Oxidation of vegetable waste and organic pollutant degradation to generate energy through microbial fuel cell

Abstract

The overarching goal of current MFC research is to optimize the production of power output by exploring innovative strategies to enhance electron generation and transportation. The oxidation of the organic substrate produces glucose, which fuels the bacteria in the cell’s operational start-up and activates their electrogenic features. Consequently, organic pollutants wastewater in the MFC system may effectively increase the microorganisms’ ability to produce electrons. As a result, this research compares the impacts of naphthalene (NAPTH) and formaldehyde (FOMA) as organic pollutants in two separate MFCs that operate continuously for 70 days.
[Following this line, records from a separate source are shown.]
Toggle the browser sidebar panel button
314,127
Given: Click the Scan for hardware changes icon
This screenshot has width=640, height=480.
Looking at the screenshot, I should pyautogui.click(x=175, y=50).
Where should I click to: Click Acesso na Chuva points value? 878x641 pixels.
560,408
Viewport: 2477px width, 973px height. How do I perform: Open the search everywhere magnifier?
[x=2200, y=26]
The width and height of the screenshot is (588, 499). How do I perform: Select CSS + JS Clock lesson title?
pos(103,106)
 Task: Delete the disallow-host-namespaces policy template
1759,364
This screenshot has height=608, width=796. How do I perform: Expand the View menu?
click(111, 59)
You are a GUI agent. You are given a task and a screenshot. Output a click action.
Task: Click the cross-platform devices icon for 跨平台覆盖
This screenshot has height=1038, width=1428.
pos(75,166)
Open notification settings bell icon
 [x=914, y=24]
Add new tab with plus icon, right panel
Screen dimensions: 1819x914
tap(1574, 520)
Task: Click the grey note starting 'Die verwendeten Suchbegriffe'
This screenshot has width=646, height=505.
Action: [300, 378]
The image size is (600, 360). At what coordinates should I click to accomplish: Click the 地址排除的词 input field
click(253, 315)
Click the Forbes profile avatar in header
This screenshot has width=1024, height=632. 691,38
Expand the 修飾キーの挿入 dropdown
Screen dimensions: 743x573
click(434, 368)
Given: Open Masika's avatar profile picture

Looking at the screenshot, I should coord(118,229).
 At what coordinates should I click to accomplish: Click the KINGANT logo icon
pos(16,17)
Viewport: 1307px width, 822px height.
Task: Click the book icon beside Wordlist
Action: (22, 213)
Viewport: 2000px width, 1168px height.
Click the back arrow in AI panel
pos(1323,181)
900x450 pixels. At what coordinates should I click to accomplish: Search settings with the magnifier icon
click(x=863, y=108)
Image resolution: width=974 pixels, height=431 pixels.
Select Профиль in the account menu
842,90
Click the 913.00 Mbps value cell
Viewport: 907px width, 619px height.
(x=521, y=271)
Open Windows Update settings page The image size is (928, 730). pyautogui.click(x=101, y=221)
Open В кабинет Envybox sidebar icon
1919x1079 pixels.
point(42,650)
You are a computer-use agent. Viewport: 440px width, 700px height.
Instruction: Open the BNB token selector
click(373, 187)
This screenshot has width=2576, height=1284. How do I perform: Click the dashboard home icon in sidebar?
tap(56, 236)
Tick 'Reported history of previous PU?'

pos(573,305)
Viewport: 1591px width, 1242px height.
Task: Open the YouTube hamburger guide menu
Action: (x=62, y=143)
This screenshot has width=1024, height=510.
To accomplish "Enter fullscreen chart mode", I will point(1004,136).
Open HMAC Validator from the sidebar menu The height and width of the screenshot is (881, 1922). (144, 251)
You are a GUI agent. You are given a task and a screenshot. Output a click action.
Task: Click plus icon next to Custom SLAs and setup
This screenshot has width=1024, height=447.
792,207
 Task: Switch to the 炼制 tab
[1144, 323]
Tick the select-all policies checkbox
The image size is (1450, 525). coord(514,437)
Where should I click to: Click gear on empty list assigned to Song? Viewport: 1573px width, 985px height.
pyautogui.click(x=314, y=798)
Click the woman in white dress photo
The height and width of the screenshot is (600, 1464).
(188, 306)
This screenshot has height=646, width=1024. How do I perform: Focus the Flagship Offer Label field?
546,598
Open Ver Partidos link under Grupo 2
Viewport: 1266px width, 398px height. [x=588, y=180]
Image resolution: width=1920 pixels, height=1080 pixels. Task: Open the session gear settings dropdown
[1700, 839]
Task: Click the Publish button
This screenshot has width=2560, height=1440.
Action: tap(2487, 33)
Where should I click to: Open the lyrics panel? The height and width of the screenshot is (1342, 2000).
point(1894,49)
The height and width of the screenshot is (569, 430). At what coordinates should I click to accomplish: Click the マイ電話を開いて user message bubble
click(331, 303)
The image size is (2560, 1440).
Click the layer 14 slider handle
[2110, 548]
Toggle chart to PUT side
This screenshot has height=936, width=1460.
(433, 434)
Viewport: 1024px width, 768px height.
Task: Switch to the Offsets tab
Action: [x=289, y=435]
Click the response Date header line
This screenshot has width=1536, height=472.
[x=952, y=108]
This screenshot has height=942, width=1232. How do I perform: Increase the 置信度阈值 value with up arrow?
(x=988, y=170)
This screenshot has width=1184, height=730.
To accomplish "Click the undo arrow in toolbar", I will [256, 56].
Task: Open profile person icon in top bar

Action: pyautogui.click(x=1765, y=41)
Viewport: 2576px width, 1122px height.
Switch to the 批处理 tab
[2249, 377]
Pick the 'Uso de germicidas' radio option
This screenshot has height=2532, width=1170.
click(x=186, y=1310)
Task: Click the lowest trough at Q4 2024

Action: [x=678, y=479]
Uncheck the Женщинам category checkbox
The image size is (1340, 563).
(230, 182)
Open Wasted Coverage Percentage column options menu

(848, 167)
The maximum power density (PD) of the system was calculated through the collected voltage. The NAPTH system produces greater power (8.73 mW/m²) over the FOMA system, having a maximum power density of 7.84 mW/m². The cell’s performance was assessed using electrochemical tests, such as cyclic voltammetry and the EIS analysis. The specific capacitance (Cp) values were found to be 0.00013 F/g and 0.00019 F/g for the FOMA and NAPTH systems, respectively. Microbial examination of the used anode electrodes was conducted. The dominant specie found were Leucobacter sp. and Pseudomonas sp. NAPTH degradation efficiency was 70% and FOMA degradation efficiency was 75% after 70 days of operation. This is the first study to investigate the impact of diverse organic pollutant degradation on MFC performance while using vegetable waste as an organic substrate. This study provides a comparative assessment of the findings, and future research directions are recommended.